Author: Who is the author of this text?  What are the author’s credentials and what is their investment in the issue?  

Amy tan is the author of this text. She studied in the San Diego State University. Her Investment in the issue is that she is trying to explain how people’s English doesn’t match the English most people understand and how that limits them in society.  

Text: What can you find out about the publication?  What is the genre of the text (e.g., poem, personal essay, essay, news/academic article, blog, textbook chapter, etc.)? How do the conventions of that genre help determine the depth, complexity, and even appearance of the argument? What information about the publication or source (magazine, newspaper, advocacy Web site) helps explain the writer’s perspective or the structure and style of the argument? 

Mother Tongue us a short narrative. The short narrative genre helps to convey the appearance of the argument by getting to the point quick and easy not having any complexity is everyone that reads it can get to understand the morning. 

Audience: Who is the author’s intended audience? What can you infer about the audience (think about beliefs and political association but also age, class, race, ethnicity, sexual orientation, profession, education, geographic location, religion, etc.)? Look for clues from the text (especially the original publication) to support your inference. 

The author’s intended audience is her mom and the people that don’t have the best English. I think that the intended audience is immigrant, children of immigrants. The original publishment was during a language symposium where people go to enhance language skills. 

Purpose: What is the author trying to accomplish? To persuade, entertain, inform, educate, call to action, shock? How do you know? 

I think Amy Tan is trying to inform everyone about how her mom’s English is viewed as broken and how it limits her mother so she wrote this book in her own type of English so she could understand it. I know this because Amy tan says, “Because she expressed them imperfectly … even acted as if they did not hear her.” this shows what she is trying to convey about her “Mother’s Tongue” in a simpler way so her man could understand it.  

Argument: What do you believe is the main claim/idea/argument that the author is trying to communicate? What stance does s/he take?  

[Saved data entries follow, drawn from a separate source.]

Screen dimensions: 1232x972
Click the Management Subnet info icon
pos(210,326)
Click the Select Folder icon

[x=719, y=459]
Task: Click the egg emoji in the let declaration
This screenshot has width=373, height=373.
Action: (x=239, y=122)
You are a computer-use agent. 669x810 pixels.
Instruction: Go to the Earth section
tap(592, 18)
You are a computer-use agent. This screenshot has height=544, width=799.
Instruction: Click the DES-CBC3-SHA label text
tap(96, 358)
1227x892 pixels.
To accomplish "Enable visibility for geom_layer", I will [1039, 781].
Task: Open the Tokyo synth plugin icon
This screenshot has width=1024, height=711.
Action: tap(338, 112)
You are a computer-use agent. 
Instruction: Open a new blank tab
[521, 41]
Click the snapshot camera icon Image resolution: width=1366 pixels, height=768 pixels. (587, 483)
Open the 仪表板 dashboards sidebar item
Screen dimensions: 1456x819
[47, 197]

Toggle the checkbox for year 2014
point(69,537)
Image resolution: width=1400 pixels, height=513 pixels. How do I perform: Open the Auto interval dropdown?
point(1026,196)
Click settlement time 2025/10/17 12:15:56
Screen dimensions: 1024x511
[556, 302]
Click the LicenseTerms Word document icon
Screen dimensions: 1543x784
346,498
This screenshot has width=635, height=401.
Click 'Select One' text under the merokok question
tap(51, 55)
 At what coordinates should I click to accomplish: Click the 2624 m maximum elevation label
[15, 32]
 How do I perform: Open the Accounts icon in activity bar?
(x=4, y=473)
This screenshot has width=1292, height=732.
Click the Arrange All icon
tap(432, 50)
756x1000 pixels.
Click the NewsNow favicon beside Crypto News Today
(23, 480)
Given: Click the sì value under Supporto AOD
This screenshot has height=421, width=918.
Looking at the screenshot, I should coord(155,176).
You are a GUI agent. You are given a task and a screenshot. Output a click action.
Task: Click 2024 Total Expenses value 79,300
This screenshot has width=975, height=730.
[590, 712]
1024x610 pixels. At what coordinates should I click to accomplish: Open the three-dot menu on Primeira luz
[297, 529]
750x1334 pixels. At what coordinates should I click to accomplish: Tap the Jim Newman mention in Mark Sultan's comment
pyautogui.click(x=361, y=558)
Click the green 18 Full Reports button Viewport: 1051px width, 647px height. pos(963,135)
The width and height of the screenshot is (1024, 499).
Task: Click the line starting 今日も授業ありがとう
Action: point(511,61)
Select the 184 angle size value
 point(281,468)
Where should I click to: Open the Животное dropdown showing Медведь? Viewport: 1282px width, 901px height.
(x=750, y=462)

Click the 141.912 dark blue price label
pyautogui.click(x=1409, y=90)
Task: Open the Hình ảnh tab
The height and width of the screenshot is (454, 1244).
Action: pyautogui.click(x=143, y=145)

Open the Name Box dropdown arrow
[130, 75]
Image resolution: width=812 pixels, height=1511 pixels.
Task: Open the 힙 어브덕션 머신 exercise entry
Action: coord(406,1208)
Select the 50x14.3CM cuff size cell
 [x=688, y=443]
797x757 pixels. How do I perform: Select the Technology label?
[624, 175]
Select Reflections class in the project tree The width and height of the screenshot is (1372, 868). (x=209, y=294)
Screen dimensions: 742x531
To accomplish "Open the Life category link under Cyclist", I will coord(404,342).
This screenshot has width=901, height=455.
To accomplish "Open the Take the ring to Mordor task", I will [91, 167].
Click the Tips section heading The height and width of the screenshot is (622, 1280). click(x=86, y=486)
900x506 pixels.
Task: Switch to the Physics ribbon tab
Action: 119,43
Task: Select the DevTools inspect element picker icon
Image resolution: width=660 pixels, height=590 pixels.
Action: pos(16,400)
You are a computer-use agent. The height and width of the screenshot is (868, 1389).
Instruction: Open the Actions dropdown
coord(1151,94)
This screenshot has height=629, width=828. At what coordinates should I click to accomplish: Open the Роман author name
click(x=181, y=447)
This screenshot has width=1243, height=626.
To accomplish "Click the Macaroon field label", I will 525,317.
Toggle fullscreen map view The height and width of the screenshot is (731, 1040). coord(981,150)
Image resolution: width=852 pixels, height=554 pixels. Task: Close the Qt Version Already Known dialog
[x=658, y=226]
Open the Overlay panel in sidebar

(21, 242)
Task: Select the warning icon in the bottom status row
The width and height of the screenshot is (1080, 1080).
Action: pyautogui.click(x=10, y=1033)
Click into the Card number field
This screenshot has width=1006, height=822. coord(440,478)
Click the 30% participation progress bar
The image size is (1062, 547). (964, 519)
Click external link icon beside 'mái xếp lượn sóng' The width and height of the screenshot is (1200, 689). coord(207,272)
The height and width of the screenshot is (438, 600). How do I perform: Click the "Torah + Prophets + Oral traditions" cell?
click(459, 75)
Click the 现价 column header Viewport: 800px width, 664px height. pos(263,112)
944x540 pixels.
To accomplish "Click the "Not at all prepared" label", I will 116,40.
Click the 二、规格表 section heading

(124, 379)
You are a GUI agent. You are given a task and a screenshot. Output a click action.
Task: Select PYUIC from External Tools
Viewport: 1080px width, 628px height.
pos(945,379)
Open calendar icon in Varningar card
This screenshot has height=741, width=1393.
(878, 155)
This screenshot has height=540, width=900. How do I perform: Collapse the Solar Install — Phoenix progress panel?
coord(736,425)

The main idea that the author is trying to make is that “Limited” English affects the life of many other immigrants coming into America even though they try their hardest society doesn’t perceive their English as normal English. 

Evidence: How is the argument supported? Types of support include reasons and logical explanations as well as evidence. Types of evidence include anecdotes, examples, hypothetical situations, (expert) testimony, quotes, citing sources, statistics, charts/graphs, research the author or another source conducts, scientific or other facts, general knowledge, historical references, metaphors/analogies, etc.  

There is a BuzzFeed.News article by Michelle No. She explains her struggle with her parents speaking broken english and having her to deal with it very similarly like Amy Tan’s “Mother Tongue.”. 

Rhetorical Strategies: What aspects of this text stand out for you as a rhetorical reader? In other words, what do you observe about what the author strategically does (consciously or not) in hopes of appealing to their audience? List here as many observations as you can make about what the text does.  

One of the aspects is that the type of English written here can be read by most people, immigrant or not but at the same time it doesn’t lose the flare a book with more difficult words would have. She also influences the audience with the many relatable situations the audience would have experienced which pulls in the reader (myself included) unconsciously.  

Citation: Add the correct MLA or APA bibliographic entry for this text. Use easybib.com if you prefer. 

Tan, Amy. “Mother Tongue” Under Western Eyes in the Threepenny Review, 1990 , pp. 315-320 

Notes: What do you want to remember about this text? 

What I want to remember about this text is English is such a language that portrays so many vast emotions with many details but can also stray away the ones that dotn have the ability to learn and speak it well.